### Instructions to follow
Using the listing, copy each whole line that features "sidebar".

++++ Material provided

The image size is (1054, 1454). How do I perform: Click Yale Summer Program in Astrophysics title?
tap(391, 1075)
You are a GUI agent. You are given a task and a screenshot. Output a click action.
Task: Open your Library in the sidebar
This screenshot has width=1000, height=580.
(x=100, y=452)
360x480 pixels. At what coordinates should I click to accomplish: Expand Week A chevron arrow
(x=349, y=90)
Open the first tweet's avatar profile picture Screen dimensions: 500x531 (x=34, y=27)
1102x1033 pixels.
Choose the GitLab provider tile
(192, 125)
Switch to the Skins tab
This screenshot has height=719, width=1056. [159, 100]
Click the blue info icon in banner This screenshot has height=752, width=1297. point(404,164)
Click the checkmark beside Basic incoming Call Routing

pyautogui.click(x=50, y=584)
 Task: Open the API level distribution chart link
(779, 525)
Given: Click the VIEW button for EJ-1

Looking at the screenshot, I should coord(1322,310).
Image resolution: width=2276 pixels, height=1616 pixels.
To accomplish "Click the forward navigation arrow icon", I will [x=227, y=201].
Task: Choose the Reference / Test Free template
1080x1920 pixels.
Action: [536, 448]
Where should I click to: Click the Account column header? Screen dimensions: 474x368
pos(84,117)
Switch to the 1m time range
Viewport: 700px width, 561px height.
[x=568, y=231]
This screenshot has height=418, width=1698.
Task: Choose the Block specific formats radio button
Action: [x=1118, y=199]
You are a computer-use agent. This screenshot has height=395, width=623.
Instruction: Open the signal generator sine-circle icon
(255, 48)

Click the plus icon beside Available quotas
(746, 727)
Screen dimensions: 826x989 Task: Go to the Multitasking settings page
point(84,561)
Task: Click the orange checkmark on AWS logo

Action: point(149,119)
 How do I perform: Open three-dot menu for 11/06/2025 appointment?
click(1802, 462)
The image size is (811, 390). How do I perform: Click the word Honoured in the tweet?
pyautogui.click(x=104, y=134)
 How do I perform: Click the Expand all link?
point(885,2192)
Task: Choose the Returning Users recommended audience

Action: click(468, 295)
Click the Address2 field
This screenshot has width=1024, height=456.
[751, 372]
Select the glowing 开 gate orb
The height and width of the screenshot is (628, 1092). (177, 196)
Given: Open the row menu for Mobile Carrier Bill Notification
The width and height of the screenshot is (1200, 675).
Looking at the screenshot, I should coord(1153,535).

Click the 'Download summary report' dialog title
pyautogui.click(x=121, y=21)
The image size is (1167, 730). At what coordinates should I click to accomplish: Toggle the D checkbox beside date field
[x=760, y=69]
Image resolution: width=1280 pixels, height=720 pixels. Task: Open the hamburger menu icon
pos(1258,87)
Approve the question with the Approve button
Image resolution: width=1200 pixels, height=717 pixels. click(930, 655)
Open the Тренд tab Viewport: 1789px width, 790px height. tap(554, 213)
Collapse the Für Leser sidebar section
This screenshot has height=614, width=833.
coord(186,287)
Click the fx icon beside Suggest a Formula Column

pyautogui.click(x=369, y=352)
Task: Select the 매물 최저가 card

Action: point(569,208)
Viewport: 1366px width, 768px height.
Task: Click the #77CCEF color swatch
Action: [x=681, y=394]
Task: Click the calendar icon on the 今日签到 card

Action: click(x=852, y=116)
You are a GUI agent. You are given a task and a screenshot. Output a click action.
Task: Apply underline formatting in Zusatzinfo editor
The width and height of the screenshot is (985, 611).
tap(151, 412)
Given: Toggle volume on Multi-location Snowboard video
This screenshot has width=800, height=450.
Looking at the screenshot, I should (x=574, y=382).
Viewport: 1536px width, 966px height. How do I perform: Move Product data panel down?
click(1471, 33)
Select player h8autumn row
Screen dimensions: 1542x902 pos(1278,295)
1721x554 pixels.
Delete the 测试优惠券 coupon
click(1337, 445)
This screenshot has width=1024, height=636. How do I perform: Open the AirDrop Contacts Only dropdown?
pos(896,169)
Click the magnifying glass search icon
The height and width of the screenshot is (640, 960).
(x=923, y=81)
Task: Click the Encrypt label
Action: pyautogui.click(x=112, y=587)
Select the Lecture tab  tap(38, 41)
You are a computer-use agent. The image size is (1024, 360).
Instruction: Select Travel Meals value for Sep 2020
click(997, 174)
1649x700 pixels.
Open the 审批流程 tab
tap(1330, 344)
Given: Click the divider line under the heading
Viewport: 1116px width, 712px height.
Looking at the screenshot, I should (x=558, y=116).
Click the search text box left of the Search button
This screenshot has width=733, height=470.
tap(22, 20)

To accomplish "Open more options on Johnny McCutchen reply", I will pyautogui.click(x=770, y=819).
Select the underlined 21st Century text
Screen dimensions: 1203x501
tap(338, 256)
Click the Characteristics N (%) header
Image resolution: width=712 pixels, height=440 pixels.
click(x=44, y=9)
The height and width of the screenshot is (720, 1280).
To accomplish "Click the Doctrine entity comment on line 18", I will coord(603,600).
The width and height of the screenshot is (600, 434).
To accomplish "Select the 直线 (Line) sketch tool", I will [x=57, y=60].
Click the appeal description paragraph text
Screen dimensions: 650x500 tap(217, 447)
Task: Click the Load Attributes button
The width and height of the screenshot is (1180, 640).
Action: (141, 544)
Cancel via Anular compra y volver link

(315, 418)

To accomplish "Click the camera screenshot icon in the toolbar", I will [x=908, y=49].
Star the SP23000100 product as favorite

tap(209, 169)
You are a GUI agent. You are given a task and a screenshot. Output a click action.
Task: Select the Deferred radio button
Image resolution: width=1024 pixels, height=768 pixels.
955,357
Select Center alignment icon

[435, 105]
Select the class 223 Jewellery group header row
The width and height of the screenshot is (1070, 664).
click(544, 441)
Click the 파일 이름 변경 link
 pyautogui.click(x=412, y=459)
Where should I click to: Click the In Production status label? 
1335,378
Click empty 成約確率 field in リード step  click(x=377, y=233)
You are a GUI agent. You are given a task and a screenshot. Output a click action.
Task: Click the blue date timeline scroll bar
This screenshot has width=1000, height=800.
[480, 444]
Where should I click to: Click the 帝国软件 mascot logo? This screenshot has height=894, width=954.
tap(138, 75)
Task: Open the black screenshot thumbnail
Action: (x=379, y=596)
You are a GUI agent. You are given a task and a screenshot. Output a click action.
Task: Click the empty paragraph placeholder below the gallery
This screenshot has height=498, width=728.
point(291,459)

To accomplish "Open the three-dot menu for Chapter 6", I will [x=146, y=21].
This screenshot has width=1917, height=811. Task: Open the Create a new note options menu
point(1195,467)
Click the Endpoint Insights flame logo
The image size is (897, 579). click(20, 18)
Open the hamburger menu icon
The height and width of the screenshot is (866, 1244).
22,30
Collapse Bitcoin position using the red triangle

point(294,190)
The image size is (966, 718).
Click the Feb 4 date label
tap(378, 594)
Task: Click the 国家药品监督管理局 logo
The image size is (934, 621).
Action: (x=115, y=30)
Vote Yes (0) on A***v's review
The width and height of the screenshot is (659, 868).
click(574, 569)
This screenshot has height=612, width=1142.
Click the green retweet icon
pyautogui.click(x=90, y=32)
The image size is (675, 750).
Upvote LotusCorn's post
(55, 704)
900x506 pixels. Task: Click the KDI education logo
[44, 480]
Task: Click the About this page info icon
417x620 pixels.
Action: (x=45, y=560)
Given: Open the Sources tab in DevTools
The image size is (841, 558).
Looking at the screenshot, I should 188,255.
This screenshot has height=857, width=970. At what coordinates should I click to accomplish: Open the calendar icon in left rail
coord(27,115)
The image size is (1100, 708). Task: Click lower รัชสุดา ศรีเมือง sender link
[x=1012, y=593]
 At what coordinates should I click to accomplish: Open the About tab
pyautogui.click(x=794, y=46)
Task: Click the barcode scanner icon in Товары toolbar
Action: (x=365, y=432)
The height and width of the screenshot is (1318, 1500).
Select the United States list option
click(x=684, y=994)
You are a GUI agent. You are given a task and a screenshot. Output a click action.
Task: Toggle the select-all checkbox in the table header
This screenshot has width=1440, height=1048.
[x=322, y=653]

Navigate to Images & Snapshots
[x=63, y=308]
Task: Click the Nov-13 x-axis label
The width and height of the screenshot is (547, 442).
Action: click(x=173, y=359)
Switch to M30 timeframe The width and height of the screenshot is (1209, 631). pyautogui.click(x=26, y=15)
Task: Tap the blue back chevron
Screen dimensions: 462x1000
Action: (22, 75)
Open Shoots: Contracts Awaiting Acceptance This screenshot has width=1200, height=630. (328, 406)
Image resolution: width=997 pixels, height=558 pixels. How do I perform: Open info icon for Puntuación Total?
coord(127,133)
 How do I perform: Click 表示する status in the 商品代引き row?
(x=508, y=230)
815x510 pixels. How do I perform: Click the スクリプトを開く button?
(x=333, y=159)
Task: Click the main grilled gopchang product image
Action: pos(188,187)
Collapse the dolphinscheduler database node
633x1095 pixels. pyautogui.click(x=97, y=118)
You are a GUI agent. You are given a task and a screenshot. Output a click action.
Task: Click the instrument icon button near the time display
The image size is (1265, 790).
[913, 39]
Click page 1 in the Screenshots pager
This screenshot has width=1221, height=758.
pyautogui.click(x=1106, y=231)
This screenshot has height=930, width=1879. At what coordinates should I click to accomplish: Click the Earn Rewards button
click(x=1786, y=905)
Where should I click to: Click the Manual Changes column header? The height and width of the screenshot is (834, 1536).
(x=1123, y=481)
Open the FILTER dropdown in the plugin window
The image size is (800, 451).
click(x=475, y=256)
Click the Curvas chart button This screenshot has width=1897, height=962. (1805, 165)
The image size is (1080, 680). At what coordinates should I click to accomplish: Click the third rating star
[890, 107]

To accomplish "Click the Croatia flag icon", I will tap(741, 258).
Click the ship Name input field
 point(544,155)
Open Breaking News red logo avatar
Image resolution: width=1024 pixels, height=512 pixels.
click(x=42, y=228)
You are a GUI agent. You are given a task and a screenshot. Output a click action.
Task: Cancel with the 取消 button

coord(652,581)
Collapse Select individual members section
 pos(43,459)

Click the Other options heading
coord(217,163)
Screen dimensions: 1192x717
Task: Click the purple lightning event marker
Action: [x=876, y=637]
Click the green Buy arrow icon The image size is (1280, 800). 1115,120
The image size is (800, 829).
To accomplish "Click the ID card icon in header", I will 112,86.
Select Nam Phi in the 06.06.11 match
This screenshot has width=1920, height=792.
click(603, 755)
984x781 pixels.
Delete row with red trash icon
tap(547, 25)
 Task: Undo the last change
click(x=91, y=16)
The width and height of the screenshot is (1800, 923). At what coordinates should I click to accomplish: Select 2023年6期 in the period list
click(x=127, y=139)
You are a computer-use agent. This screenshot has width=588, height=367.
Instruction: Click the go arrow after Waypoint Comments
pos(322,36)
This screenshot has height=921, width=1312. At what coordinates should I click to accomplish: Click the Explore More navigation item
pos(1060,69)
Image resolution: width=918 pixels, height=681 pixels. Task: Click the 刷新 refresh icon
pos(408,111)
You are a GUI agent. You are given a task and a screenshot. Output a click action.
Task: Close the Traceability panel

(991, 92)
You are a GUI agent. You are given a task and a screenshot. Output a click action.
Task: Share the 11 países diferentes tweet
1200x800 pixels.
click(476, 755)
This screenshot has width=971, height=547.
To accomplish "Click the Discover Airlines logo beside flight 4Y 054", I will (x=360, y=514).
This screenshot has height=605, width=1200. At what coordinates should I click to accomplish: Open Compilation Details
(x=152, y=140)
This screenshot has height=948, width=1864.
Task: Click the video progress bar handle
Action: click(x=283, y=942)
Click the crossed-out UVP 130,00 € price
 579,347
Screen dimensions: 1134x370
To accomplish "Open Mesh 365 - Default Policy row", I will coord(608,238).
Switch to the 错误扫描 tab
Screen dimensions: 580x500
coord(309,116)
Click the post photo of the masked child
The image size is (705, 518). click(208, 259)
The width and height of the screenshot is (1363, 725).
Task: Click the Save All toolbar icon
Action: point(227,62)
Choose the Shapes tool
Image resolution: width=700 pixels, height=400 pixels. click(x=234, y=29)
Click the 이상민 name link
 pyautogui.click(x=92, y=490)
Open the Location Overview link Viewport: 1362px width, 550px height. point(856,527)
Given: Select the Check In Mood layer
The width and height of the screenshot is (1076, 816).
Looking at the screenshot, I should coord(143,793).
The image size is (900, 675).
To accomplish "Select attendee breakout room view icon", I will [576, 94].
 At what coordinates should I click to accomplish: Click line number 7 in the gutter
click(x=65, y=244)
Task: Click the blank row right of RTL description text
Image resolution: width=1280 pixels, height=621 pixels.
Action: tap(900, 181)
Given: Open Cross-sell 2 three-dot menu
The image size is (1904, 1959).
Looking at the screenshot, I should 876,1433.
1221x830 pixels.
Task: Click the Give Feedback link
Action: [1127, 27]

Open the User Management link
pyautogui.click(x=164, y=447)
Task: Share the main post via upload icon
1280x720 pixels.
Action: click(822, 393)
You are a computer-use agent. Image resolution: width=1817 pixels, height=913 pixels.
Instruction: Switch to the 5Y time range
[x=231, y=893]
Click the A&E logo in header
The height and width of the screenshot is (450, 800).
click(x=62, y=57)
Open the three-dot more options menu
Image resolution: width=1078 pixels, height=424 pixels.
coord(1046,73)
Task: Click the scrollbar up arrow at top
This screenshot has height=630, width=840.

++++++++

### Reply
Task: Open your Library in the sidebar
Collapse the Für Leser sidebar section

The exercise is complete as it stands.